Task description:
Quote the following listing verbatim, line by line, leaving out the pictures.

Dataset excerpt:
* * * * *
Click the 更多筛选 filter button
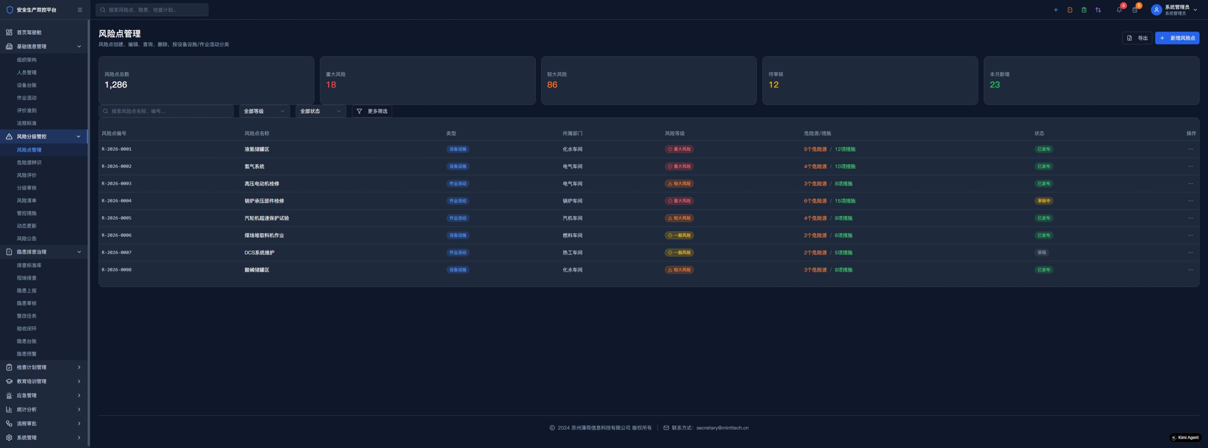Image resolution: width=1208 pixels, height=448 pixels. pyautogui.click(x=371, y=111)
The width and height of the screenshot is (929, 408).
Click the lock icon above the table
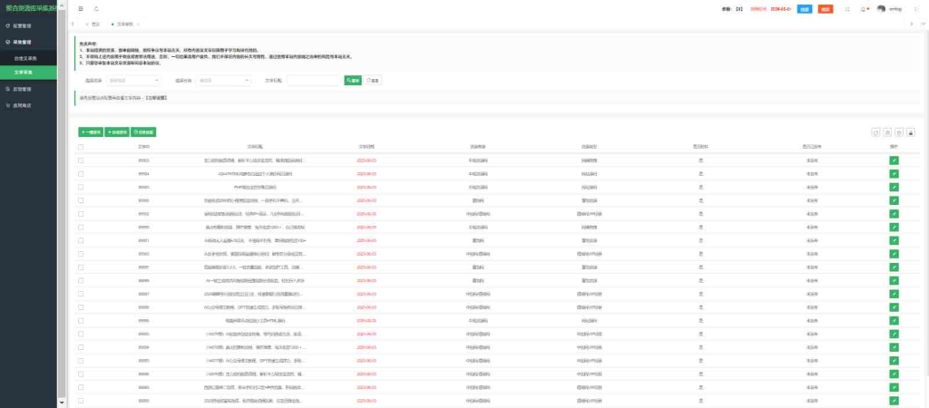910,131
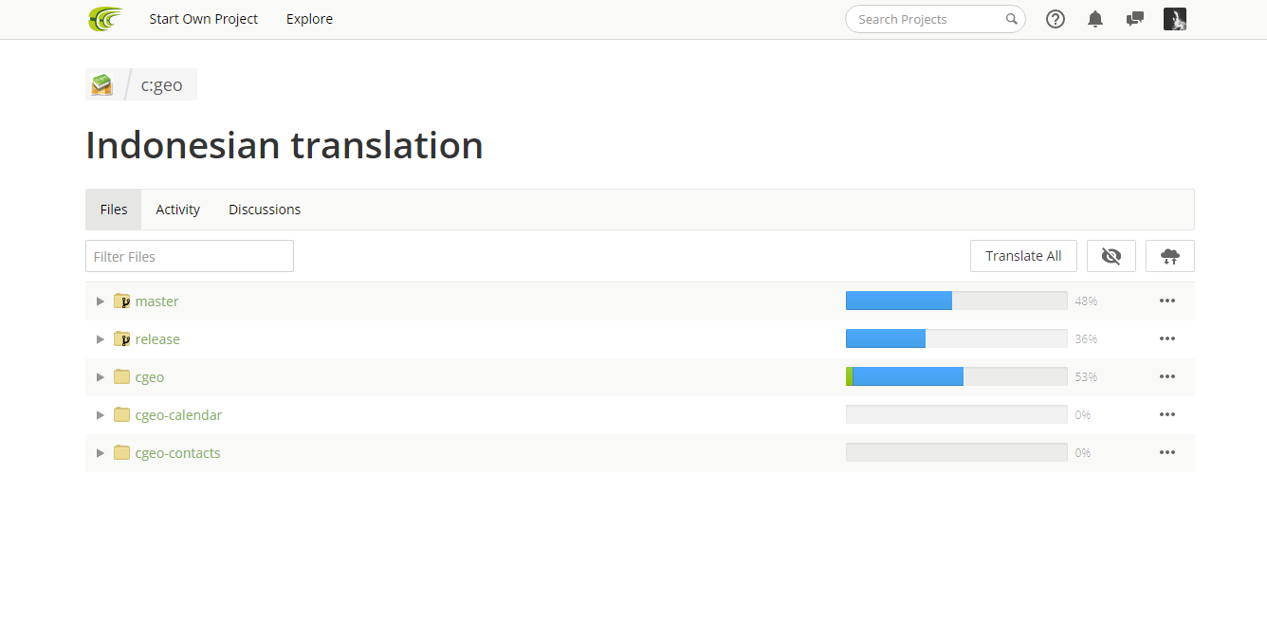
Task: Click the Crowdin logo icon
Action: 105,19
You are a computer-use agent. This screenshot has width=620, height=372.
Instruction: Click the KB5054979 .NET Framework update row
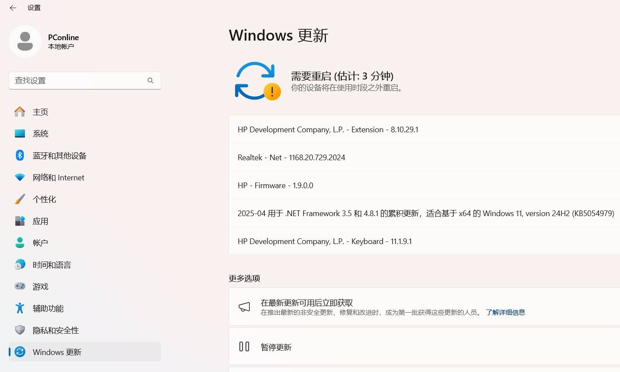(426, 214)
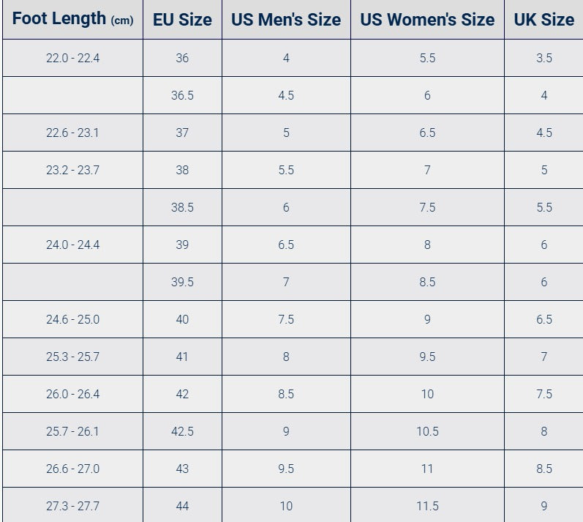
Task: Click the UK Size column header
Action: click(544, 19)
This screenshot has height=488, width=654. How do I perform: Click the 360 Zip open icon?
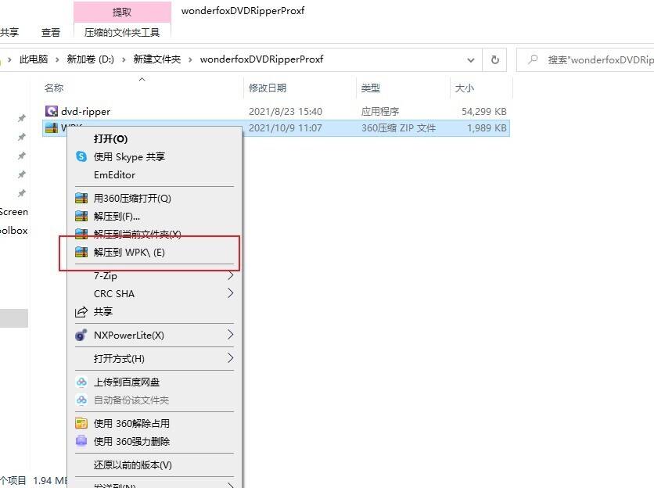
* * * * *
Reply to the task:
Click the 更多筛选 filter button
Image resolution: width=1208 pixels, height=448 pixels. pyautogui.click(x=371, y=111)
The width and height of the screenshot is (929, 408).
Click the lock icon above the table
910,131
Task: Click the Crowdin logo icon
Action: 105,19
You are a computer-use agent. This screenshot has width=620, height=372.
Instruction: Click the KB5054979 .NET Framework update row
(426, 214)
Task: Click the UK Size column header
Action: click(544, 19)
This screenshot has height=488, width=654. How do I perform: Click the 360 Zip open icon?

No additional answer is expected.